Can the Html Agility Pack be used to parse HTML snippets?

I need to get LINK and META elements on ASP.NET pages, user controls and master pages, grab their contents, and then write the updated values โ€‹โ€‹to these files in the utility I'm working on.

I could try using regular expressions to capture only these elements, but there are a few problems with this approach:

  • I expect that many input files will contain broken HTML (missing / missing sequence elements, etc.).
  • SCRIPT elements containing comments and / or VBScript / JavaScript that look like valid elements, etc.
  • I need to have IE special conditional comments and META and LINK elements inside IE conditional comments
  • Not to mention that HTML is not an ordinary language.

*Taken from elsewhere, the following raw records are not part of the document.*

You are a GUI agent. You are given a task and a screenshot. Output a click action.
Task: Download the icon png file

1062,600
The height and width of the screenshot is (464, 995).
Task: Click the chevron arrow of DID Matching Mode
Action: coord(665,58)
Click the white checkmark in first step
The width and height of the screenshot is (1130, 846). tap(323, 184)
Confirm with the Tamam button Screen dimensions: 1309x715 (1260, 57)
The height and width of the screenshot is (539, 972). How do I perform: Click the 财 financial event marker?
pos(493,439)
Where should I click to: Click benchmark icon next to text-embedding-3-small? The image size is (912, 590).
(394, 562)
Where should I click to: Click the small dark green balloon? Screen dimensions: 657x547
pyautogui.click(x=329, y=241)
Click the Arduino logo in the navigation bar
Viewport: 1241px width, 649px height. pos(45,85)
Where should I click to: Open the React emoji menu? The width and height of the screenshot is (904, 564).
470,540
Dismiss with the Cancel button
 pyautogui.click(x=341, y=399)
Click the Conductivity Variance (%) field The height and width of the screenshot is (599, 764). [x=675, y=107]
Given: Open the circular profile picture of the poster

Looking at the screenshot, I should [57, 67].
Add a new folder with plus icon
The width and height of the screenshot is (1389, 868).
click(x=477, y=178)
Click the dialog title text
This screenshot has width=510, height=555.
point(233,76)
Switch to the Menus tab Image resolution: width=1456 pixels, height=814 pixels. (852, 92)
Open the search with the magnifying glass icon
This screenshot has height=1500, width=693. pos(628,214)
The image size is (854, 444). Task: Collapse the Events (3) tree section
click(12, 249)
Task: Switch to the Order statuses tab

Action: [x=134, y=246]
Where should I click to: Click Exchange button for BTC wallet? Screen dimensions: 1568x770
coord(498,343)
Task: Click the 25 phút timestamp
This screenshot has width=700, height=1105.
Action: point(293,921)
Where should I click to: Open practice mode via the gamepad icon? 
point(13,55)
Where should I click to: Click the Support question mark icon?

I did some research for HTML parsers in .NET, and many SO posts and blogs recommend the HTML Agility Pack . I have never used it before, and I donโ€™t know if it can parse broken HTML and HTML snippets. (For example, imagine a user control that contains only a HEAD element with some content in it - no HTML or BODY .) I know that I can read the documentation, but that would save me quite a bit of time if anyone could advise. (Most SO posts include parsing full HTML pages.)

+7
source share
2 answers

Absolutely, this is what he surpasses.

In fact, many of the web pages you find in the wild can be described as HTML snippets due to the lack of <html> tags or incorrectly closed tags.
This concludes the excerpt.